0
votes

In MapReduce we need to write bash scripts and run jobs for getting data. I want to get data easily like we query in sql in order to get data. We can use Hive, Pig, HBase, Sqoop, Flume, Oozie, ZooKeeper, and Hue for such purpose.

  • But which is best to use here?
  • And do all these frameworks use MapReduce in background?
1
How is this related to facebook?Thomas Jungblut
Yeah, and now what? Yahoo is using it as well as thousands of other companies.Thomas Jungblut

1 Answers

0
votes

As for as data analysis goes, MapReduce is your only native option for querying data in HDFS or any of Hadoop's other supported file systems.

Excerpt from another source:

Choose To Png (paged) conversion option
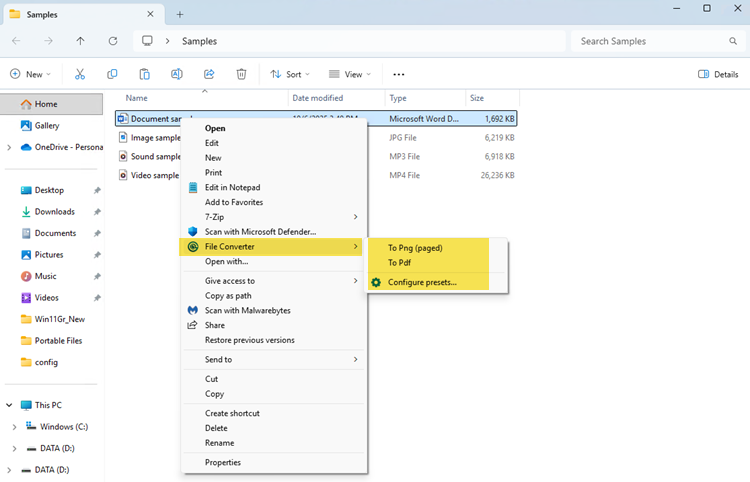Image resolution: width=750 pixels, height=482 pixels. click(x=414, y=248)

That said, solutions such as Hive and Pig create an abstraction on top of Hadoop, allowing you to write PigLatin or Hive-SQL instead of Java. Pig and Hive both compile down to MapReduce.

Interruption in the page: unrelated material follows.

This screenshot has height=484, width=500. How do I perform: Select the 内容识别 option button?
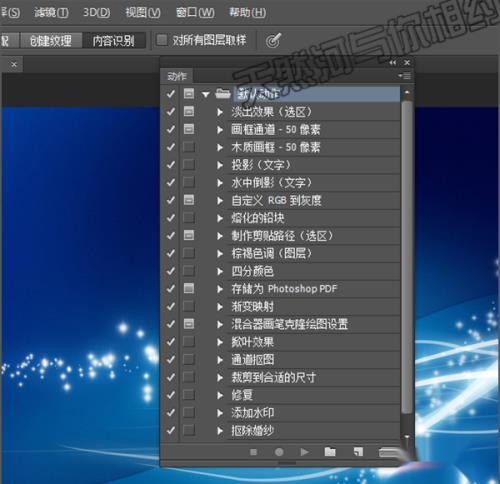pos(114,41)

Another alternative is using Hadoop Streaming, which lets you write MapReduce in any language, including Python, Ruby, bash, etc.

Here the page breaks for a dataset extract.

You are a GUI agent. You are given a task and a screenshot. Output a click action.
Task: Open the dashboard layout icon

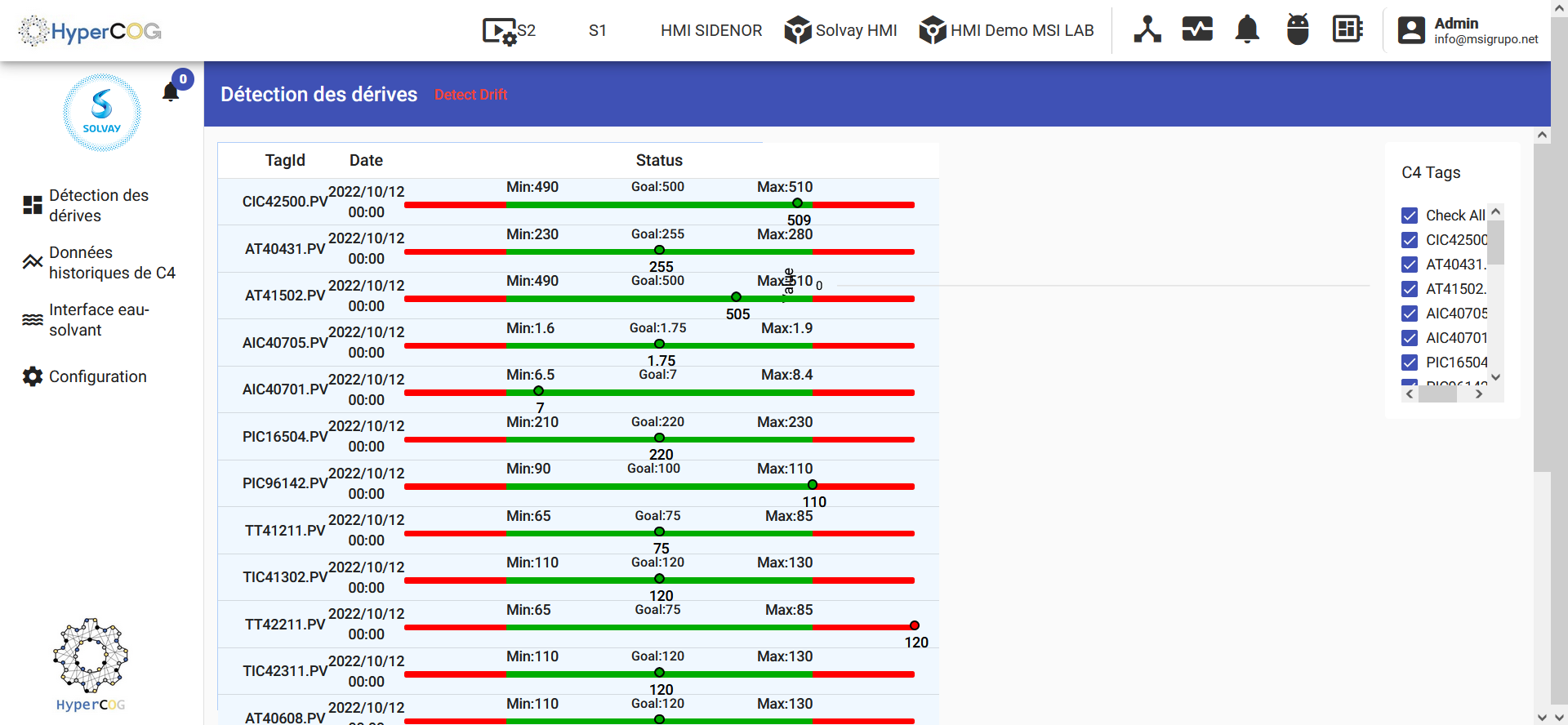click(x=1348, y=29)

As for which option is better, that's your decision to make. MapReduce in Java will always be the fastest, because it's native and you have controls to fine-tune your jobs. But Hive and Pig are significantly faster to develop and easier to maintain. Streaming is great for people who don't like or know Java but still want more control than Hive and Pig, though these days Hive and Pig are pretty mature and very flexible.